The 1,218 organizations receiving steel from the Port Authority include 39 in Suffolk and 37 in Nassau -- each more than all five boroughs of New York City, any county in New Jersey and all but three states.
Each group had to provide detailed memorial proposals and ensure their steel would be used for public display and not profit. Sections of metal range from 6 inches to 58 feet in length, and from several dozen pounds to seven tons.
Some organizations, such as FDNY, received multiple pieces. The Graystone Society in Coatesville, Pa., where Lukens Steel forged the Trade Center beams in 1969, received 500 tons for a large memorial.
A new approach
The wide range in size and use is unprecedented in the history of the nation's memorials, said Cal Snyder, author of "Out of Fire and Valor: The War Memorials of New York from the Revolution to 9/11."
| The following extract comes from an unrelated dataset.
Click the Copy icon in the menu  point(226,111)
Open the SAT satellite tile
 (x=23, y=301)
"It's a very postmodern idea, that communities and individuals are free to recreate memory as they see it, without centralized control," he said.
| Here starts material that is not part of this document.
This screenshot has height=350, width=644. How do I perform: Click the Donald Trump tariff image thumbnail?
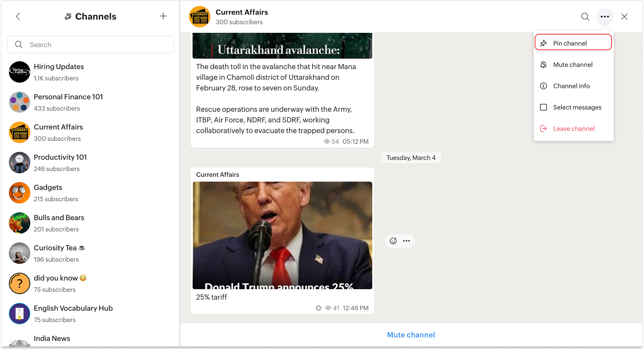[282, 235]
The number of Sept. 11 memorials in greater New York reflects not just the proximity of the attack, but its personal nature, Snyder said. Fliers with photos of the dead and intense media coverage enabled strangers to relate to the victims, unlike those in a far-off war.
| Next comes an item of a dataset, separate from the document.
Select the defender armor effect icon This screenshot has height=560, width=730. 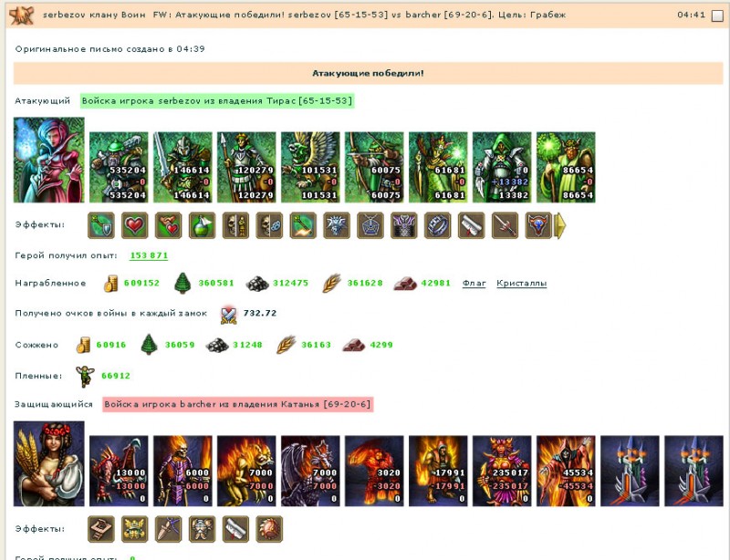click(202, 529)
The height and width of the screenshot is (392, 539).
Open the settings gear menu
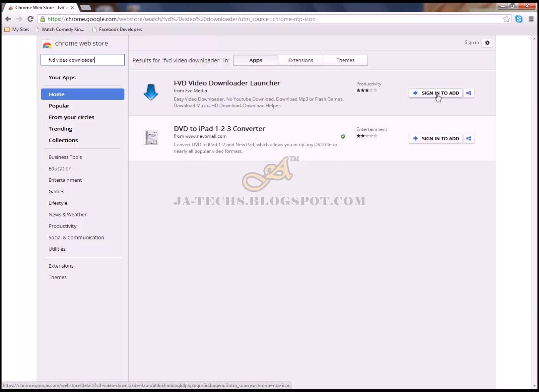(x=487, y=43)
"People were actually able to feel their way right into the lives of these victims and recognize lives very much like their own," Snyder said.
Remnants of the World Trade Center have found their way to families and fire departments for years, taken in the chaotic early days. But about two years ago, after the National September 11 Memorial and Museum in Lower Manhattan selected the beams it desired, the Port Authority launched a program to distribute the rest.
Officials didn't expect so many requests for the 13,000 feet of steel kept in a Kennedy Airport hangar. Organizations in China and India applied. Firefighters from Ohio and Indiana made pilgrimages to haul pieces home, complete with honor guards.
"We ran out of steel," Port Authority spokesman Steve Coleman said.
Seaford High School, the alma mater of five Sept. 11 victims, built one of Nassau's first large memorials -- dedicated in November 2002. But it saw an opportunity to add meaning with a section of I-beam more than 3 feet long.
"It's the finishing touch," said athletic director Tom Condon, who coached, counseled or taught the fallen alumni.
Marine's mom secures piece
JoAnn Lyles of Sag Harbor formed the In Jordan's Honor foundation after her son, Marine Lance Cpl. Jordan Haerter, was killed in action in Ramadi, Iraq, in 2008. He was 19.
Lyles saw the authority program as a way to do more good in her son's name: Her piece will go to her village fire department's Sept. 11 and war memorial.
The attack "was one of his reasons for joining the Marines," Lyles said of Haerter, 13 when the Twin Towers fell.
In East Islip, the Chamber of Commerce plans to build a Sept. 11 memorial at the public library with an educational kiosk for children.
"We want students to . . . have an understanding of what actually happened," said chamber vice president Anthony D'Amico. But, as with most of Long Island's steel projects, there's a deep personal connection. A decade ago, D'Amico was a New York City police officer who responded to the World Trade Center.
"I probably went to 30 funerals," he recalled. "To me, getting this steel means a lot."